Given these changes, and SAP’s strong performance and ongoing focus on AI and the Global SAP Business Suite, what should SAPinsiders keep in mind?
- Focus on ERP transformation plans. Although Klein mentioned that 40% of customers had now started a transition, no additional mention of RISE with SAP or SAP S/4HANA adoption was made during the call. This leaves many customers still needing to determine a path forward. While SAP may now be offering an alternative that will allow customers until 2033 to complete a transition to RISE with SAP, it continues to be vital that organizations focus on ERP transformation plans.
- Expect a continued emphasis on business AI and generative AI copilot Joule. AI is having a significant impact on SAP’s bottom line, and SAP sees their approach as being a better one for SAPinsiders. Rather than acquire an AI company or LLM which may fit some needs but not all, SAP’s agnostic approach gives them the ability to use the best model for every use case. Customers are already starting to reconsider RISE with SAP based on the ability to access business AI, and this will continue to be central to everything SAP does in 2025.
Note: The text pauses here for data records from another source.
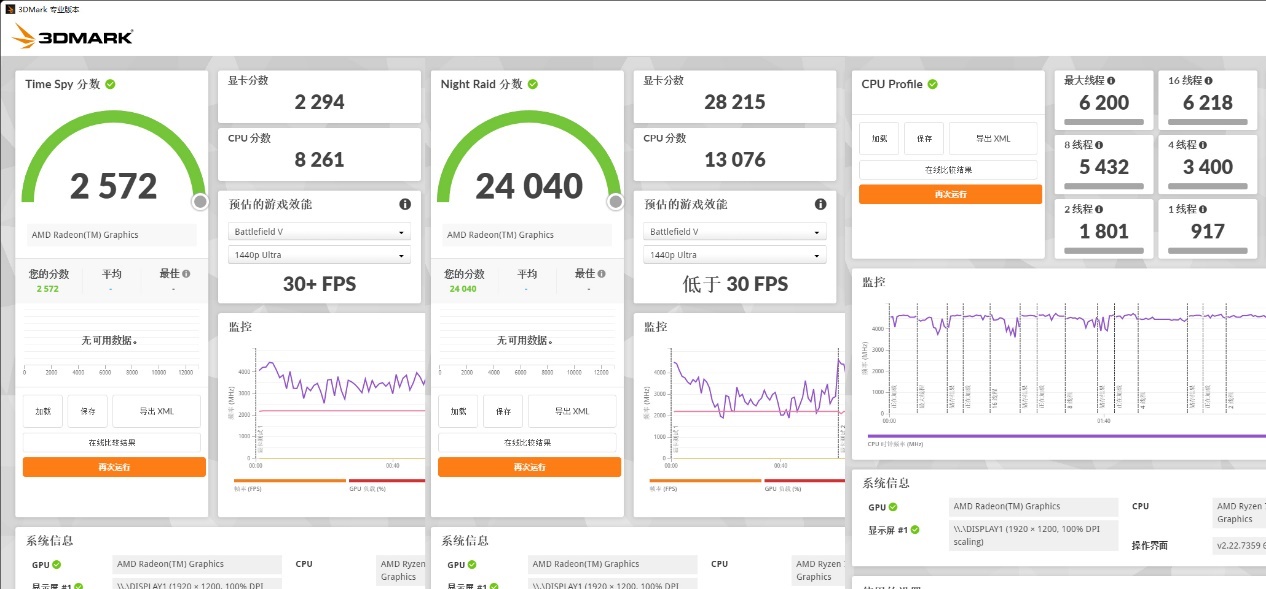Click the info icon beside Time Spy 预估的游戏效能

(405, 203)
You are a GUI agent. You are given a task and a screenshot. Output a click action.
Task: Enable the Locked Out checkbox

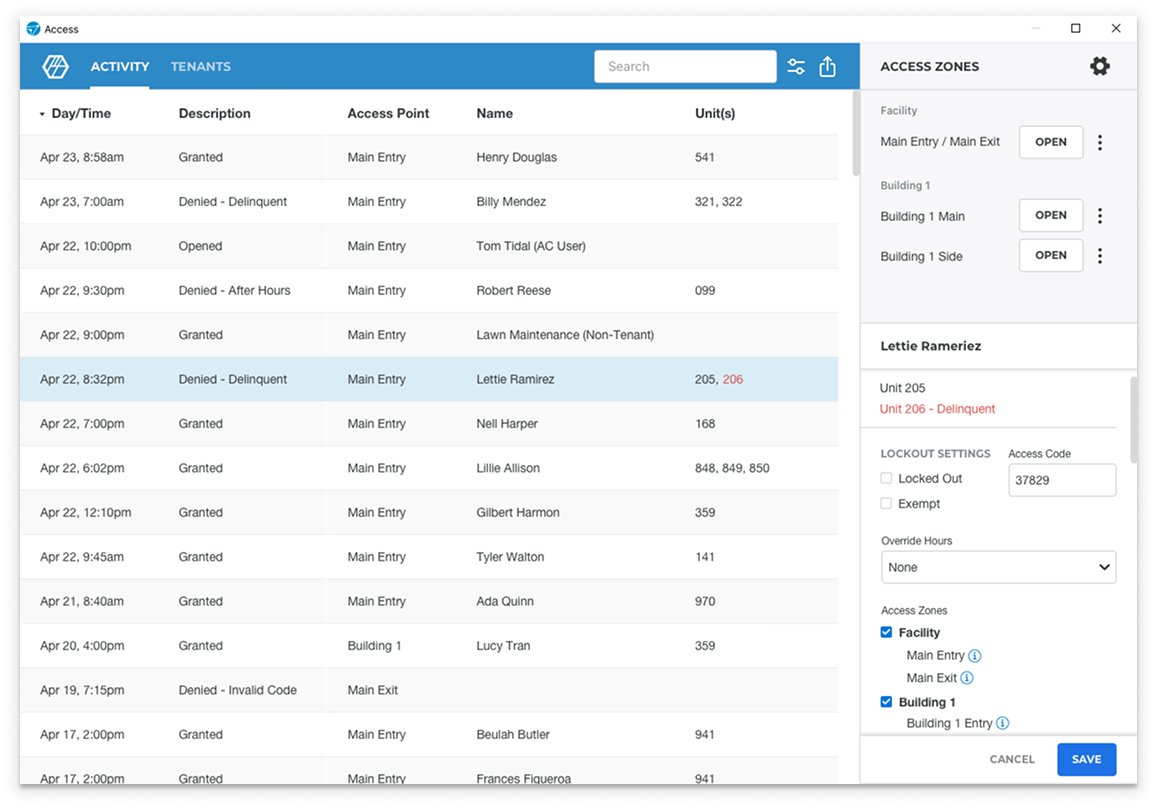pyautogui.click(x=886, y=478)
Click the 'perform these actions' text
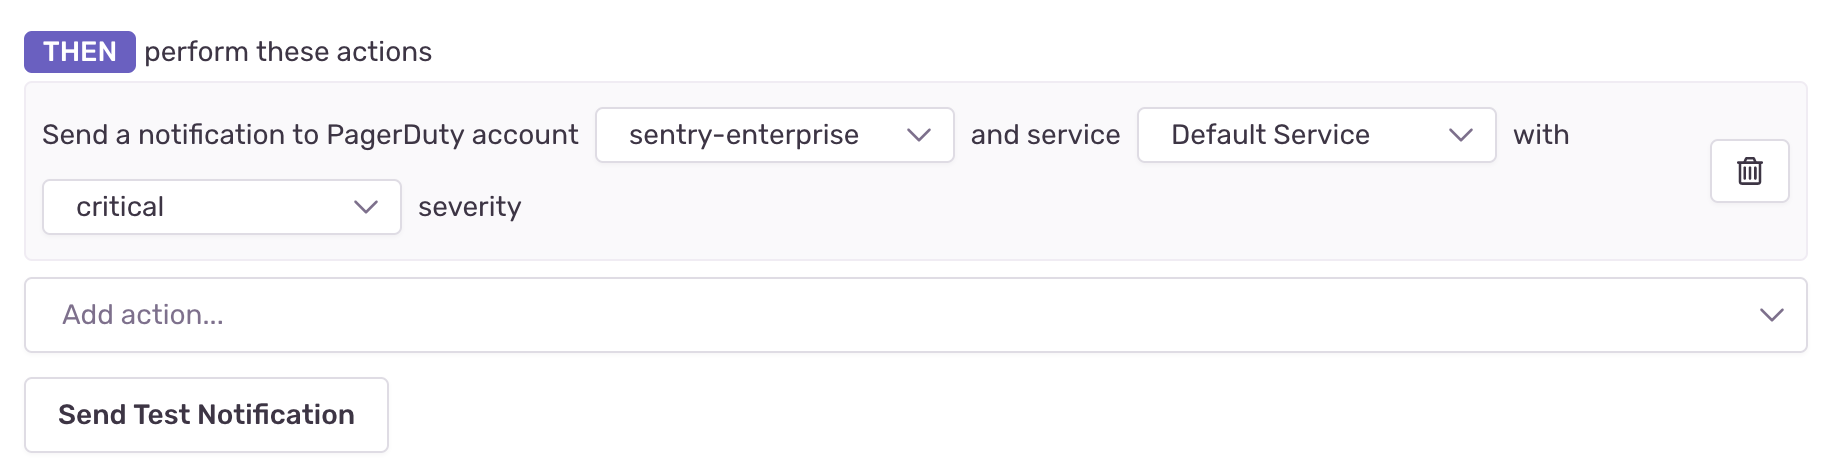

- Concentrate on achieving internal goals. Changes at SAP can be distracting. Like any large company, SAP undergoes organizational changes every year with significant restructuring every few years. Do not let these changes distract from the goals organizations need to achieve. This may be a cloud transformation, replacing aging legacy systems, modernizing data and analytics, or making huge volumes of data relevant. SAP has the tools needed to support these goals, but organizations must remain focused on making that happen to ensure their own success.